282. Effects of Fas Ligand on Inflammation and Tumor Survival Are Dependent on Its Expression Levels

Abstract

The Fas ligand (FasL) is expressed in a variety of human carcers and has been implicated in tumor evasion by inducing apoptosis of activated Fas-positive cytotoxic T cells. Experimental studies however demonstrated that ectopic expression of FasL in muirne tumors triggered neutrophils-mediated inflammatory responses and subsequently produces tumor rejection. To understand the mechanism of these conflicting observations, we established murine melanoma and lung carcinoma lines expressing different levels of FasL and examined their tumorigenicity in syngeneic mice.

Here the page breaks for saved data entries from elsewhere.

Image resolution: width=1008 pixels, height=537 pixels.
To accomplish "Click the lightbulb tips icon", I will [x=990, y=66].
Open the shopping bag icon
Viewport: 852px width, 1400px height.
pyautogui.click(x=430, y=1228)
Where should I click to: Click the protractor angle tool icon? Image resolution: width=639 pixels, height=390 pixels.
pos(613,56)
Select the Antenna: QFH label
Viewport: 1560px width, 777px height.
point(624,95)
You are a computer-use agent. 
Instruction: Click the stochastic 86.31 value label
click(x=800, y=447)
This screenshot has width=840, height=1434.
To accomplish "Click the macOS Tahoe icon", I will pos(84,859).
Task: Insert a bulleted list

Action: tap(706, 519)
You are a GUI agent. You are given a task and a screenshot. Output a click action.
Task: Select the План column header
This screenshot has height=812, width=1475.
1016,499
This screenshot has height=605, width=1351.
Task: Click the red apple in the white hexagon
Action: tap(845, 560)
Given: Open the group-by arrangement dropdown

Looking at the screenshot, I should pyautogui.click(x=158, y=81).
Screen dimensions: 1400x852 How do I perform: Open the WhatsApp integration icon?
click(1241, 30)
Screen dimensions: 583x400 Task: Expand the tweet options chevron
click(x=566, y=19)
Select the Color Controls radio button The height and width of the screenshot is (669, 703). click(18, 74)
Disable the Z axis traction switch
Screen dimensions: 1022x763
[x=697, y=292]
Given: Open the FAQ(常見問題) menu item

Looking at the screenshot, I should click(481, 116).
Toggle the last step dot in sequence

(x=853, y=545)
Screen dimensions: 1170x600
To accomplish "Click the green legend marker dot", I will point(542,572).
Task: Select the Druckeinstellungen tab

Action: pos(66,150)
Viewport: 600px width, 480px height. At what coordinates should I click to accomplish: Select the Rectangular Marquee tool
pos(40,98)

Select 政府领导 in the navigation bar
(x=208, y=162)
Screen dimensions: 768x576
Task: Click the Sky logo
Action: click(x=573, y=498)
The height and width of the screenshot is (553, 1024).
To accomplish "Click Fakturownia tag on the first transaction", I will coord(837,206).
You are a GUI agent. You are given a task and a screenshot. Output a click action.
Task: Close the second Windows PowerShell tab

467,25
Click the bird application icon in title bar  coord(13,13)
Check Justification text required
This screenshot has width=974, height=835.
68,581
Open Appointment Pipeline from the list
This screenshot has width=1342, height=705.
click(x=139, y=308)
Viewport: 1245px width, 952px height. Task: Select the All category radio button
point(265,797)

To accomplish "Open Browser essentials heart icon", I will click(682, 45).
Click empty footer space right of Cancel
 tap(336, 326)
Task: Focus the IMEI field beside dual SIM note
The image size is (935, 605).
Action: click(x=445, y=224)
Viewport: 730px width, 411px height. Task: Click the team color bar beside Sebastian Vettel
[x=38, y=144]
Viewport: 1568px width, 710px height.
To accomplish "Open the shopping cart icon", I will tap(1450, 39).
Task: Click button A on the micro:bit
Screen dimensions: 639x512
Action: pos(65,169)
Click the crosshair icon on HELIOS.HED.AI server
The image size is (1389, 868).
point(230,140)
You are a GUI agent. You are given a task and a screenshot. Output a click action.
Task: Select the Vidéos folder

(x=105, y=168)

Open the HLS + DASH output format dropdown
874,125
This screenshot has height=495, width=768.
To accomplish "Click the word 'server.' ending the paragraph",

Expression of FasL on tumors was determined by in vitro cytotoxicity to Fas-positive cell. Tumors with a high level of FasL were rapidly rejected in immunocompetent mice, while those expressing a low level of FasL were not rejected and grew faster than FasL-negative parental tumors. The growth enhancement of FasL-low tumors was not observed in T cell-defective nude mice, suggesting that FasL expressed on tumors at a low level counteracted against T cell-dependent antitumor responses. In support of this notion, growth of FasL-low tumors was greater than that of parental tumors in the mice that had developed tumor-specific immunity. Histological examinations revealed that infiltration of neutrophils depended on the expression level of FasL and that apoptosis of lymphocytes was detected in the vicinity of FasL-low tumors. These results suggest that FasL on tumors has dual function, antitumor effects and tumor evasion, which are determined by its expression level.